Jindeel liebt seine Kleider. Seine Hingabe ist fast physisch zu spüren. Wenn er sich erregt, muss er aufstehen und herumgehen, oder was ihn umtreibt wenigstens mit Armen und Händen unterstreichen. "Für mich ist es mit der Mode wie mit dem Exil, kaum jemand versteht, was mich bewegt", sagt er. Was ihn beschäftigt, ist zum Beispiel, was mit all den Kleidern in der Welt geschieht. "Fährst du bei Karstadt die Rolltreppe hoch, ist da eine ganze Etage voller Kleider. Das macht mir Angst!" fährt er auf und hat sich schon wieder vom Stuhl erhoben. "Wer hat das alles gemacht? Und wo soll das alles hin?" Er würde gern Kleidern kleine Chips anhängen, wie Ornithologen sie Zugvögeln anklemmen, um herauszufinden, wo sie landen. Nach einem Jahr, ist er sich sicher, ist mehr als die Hälfte in Mülltonnen verschwunden, verottet, auf Unrathalden vermodert. Jindeel hat sich wieder gesetzt und streicht mit flachen Händen über den Tisch. Seine Katzen, sagt er, tragen ihr Fell doch auch seit dem ersten Tag und bleiben schön. Genauso sei es mit einem guten Kleidungsstück. Viele glaubten, was sie eben gekauft haben, sähe bald nicht mehr gut aus. Aber es sei nicht das Kleidungsstück, das sich verändert. Es fehlte den Leuten der Blick für die Kleider. "Man muss lernen, wie man sich wohl fühlt, in welchem Stoff, in welcher Farbe. Man soll Selbstvertrauen in seinen Schritten spüren. Wissen, welche Schuhe man trägt."
Jindeel hat seine Profession nie studiert, weil seine Familie es verboten hatte. Modemacher sei kein Beruf für einen Mann.

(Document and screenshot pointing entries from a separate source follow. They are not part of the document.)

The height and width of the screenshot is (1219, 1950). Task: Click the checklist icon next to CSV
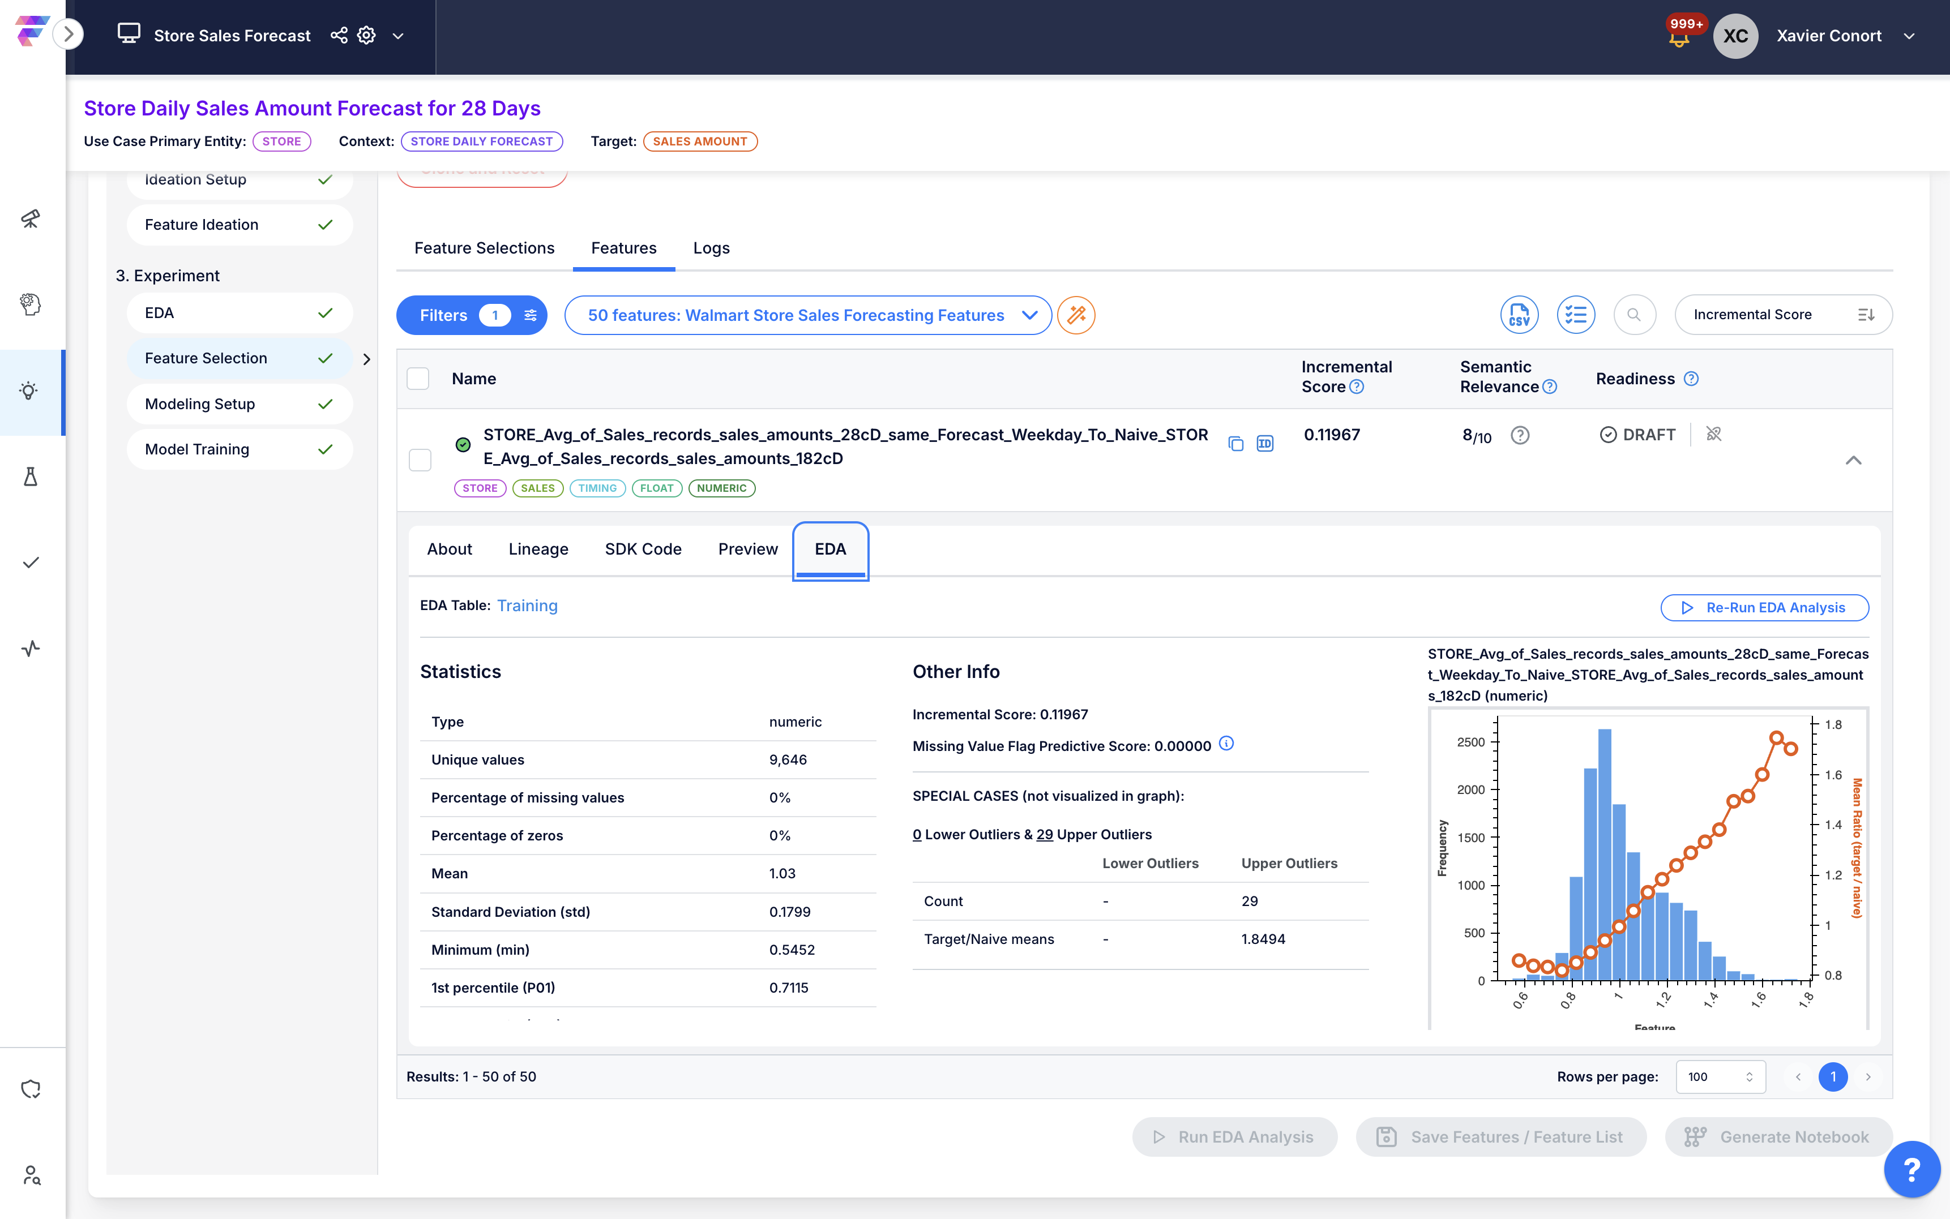(x=1575, y=314)
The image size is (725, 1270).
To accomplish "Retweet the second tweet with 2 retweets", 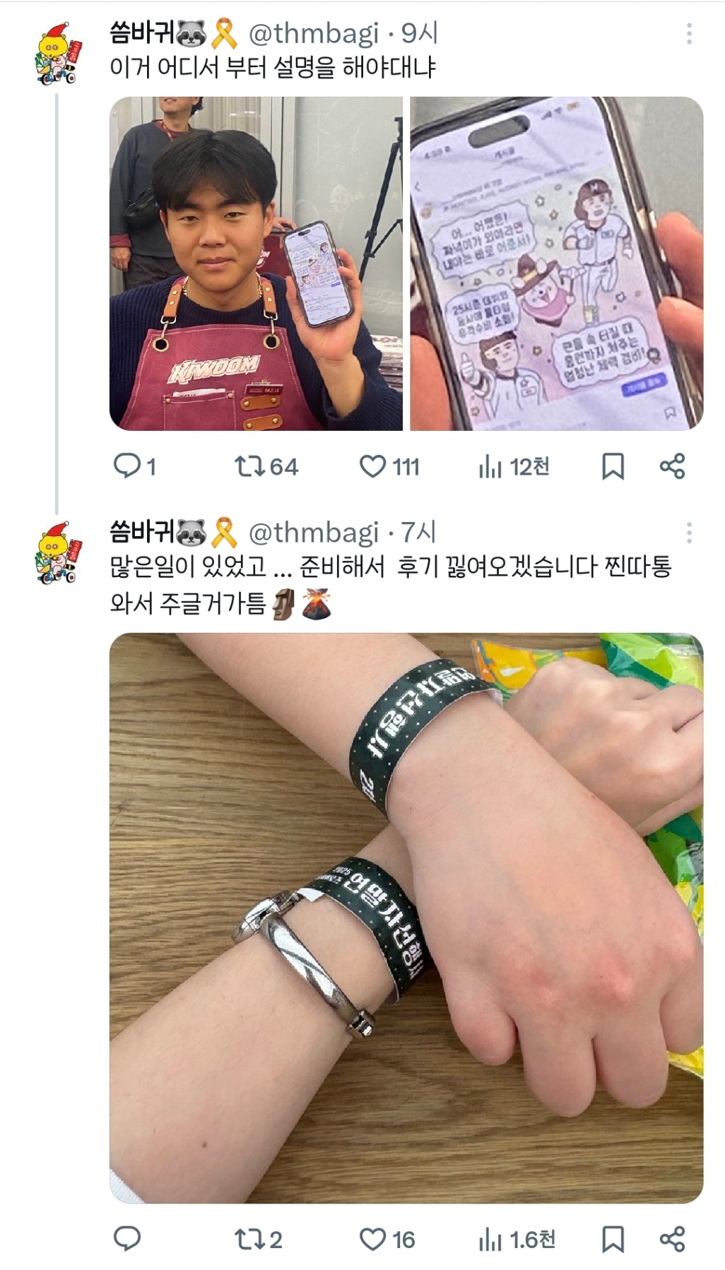I will coord(258,1239).
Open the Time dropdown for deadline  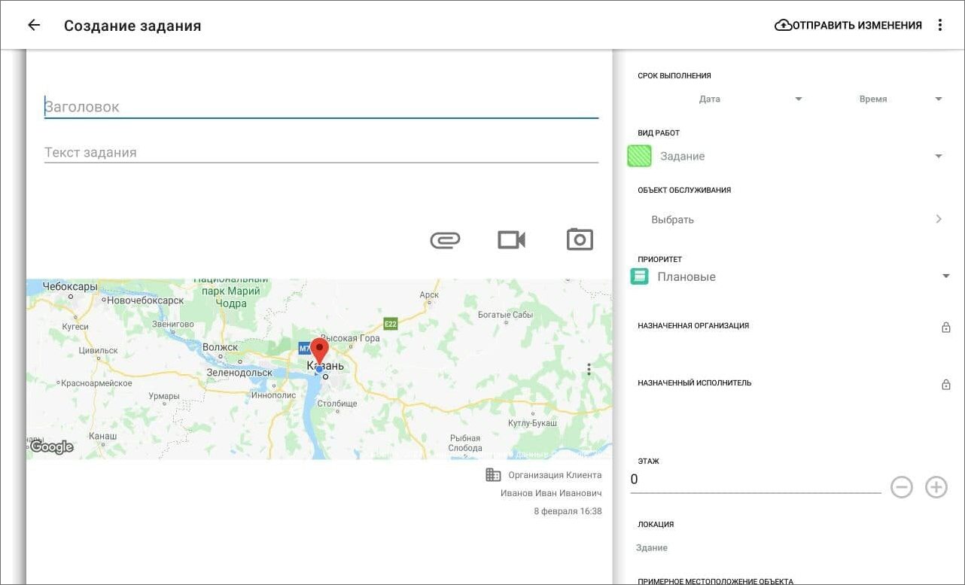900,99
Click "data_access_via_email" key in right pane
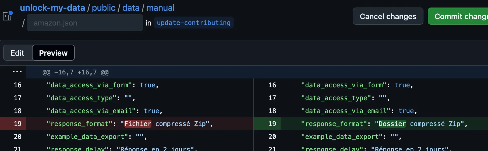The image size is (488, 151). click(345, 111)

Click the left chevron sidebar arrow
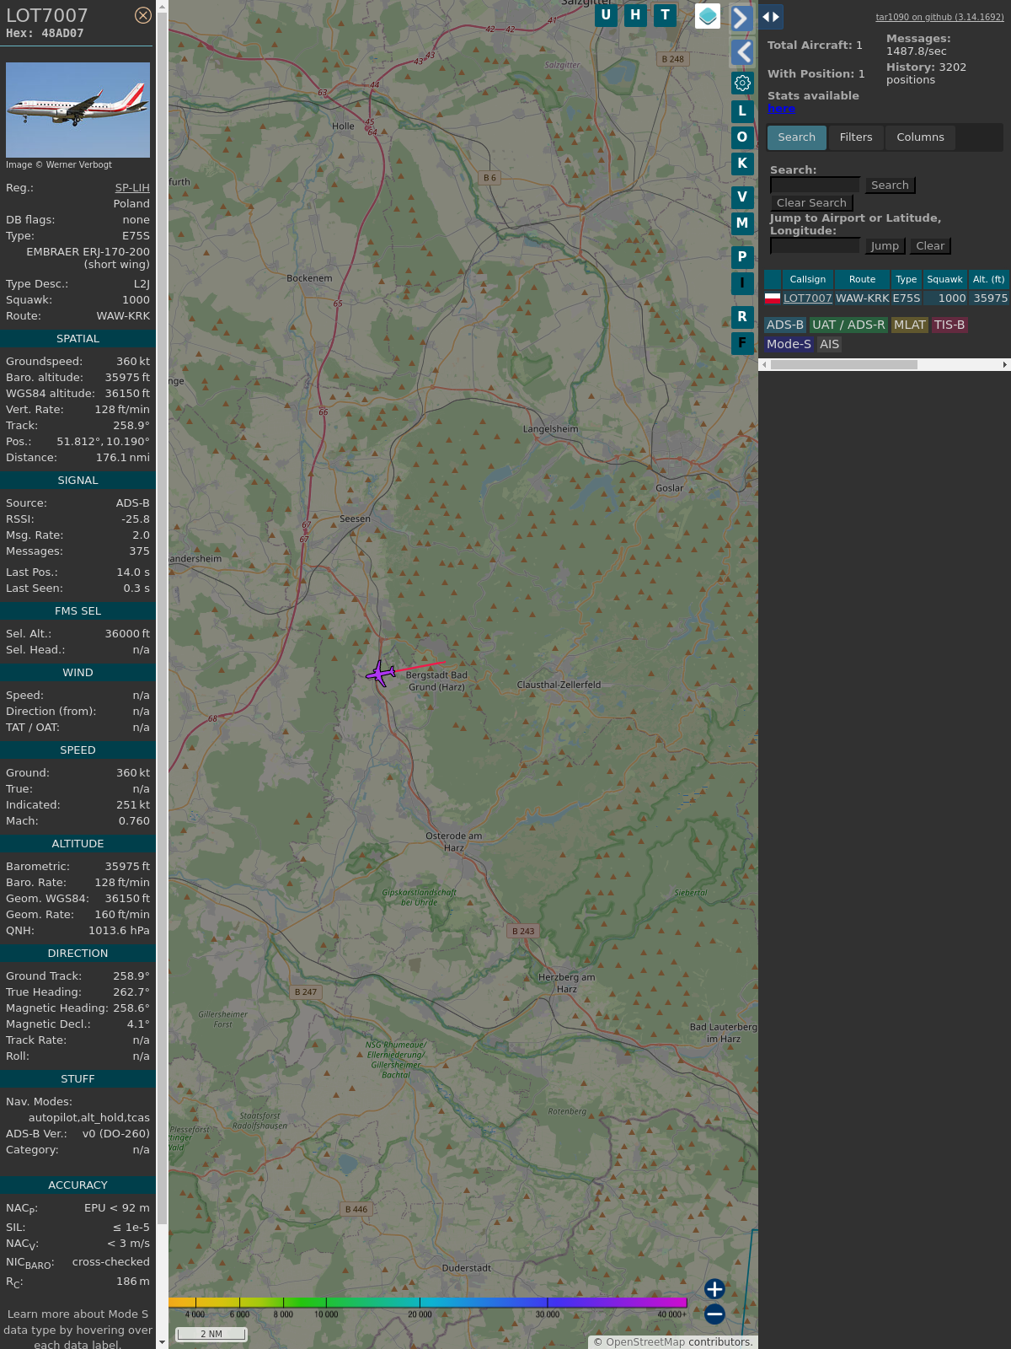pos(742,52)
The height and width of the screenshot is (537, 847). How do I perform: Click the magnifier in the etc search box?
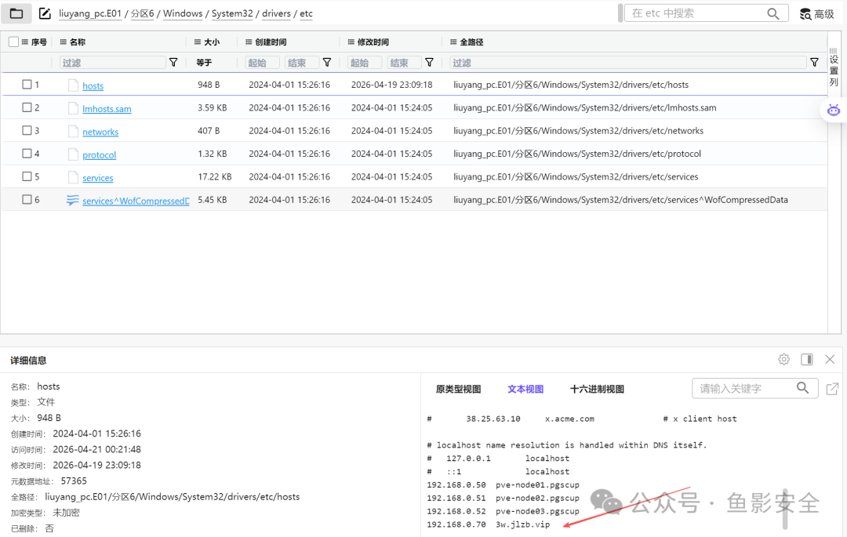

Heute ist er froh, dass er niemals Regeln erlernt hat. "Ich arbeite ohne Regeln", sagt er. "Ich mache, was ich will." Aus einem Damenkleid mit handgestickten Blumen näht er ein T-Shirt für einen jungen Mann. Ein zitronengelbes Shirt mit nach außen gewendeten Nähten. Über Bauch, Brust und Schulter rankt sich die Stickerei. Er schüttelt den Kopf und verengt die dunklen Brauen. "Eine schreckliche Vorstellung, dass so ein Junge in den Krieg geschickt wird. Er wird Frauen und Kinder umbringen und dann in eine Gesellschaft zurückkehren, die so etwas auch noch normal findet!" Männer sollten feiner gemacht werden, findet Jindeel. Sich trauen, Farben zu tragen. Jindeel ist überzeugt, dass der Zauber der Kleider die Menschen verändern könnte. Trüge ein General ein Hemd von ihm, würde er keine Kriege führen. Er dächte an Kunst.
Jindeel verarbeitet alte Kleidungsstücke, an die Erinnerungen geknüpft sind, zu neuen. Wenn eine Frau ihren Mann wirklich liebt, führt er aus, füttert sie ihn. Er wird immer dicker, sodass er nicht mehr in seinen Anzug passt. Den Anzug kann man umschneidern, so dass aus dem alten ein neuer wird. Man kann ihn mit anderen Stoffen kombinieren, mit Teilen eines Abendkleids vielleicht, das seiner schönen, aber ebenfalls fülliger gewordenen Frau zu eng geworden ist.
Aus DDR-Fahnen hat Jindeel eine Jacke mit großer Kapuze genäht, sie erinnert ein wenig an ein Harlekinkostüm. Hammer und Zirkel schmiegen sich an die Brust, gelbrot prangen Ärmel und Kapuze. Auf alten Karteikarten sind seine Übersetzungen der Derwish-Gedichte notiert und Jindeel schiebt mir die Nummer 24 zu; "Wenn wir siegen, werden wir unsere schwarzen Banner auf Wäscheleinen hängen / danach machen wir Strümpfe daraus." Wir lächeln beide und betrachten die Katze, die wieder ihren Lieblingsplatz im großen Schaufenster eingenommen hat, unter einer Schneiderpuppe, die einen schottisch rotkarierten Zauberermantel trägt.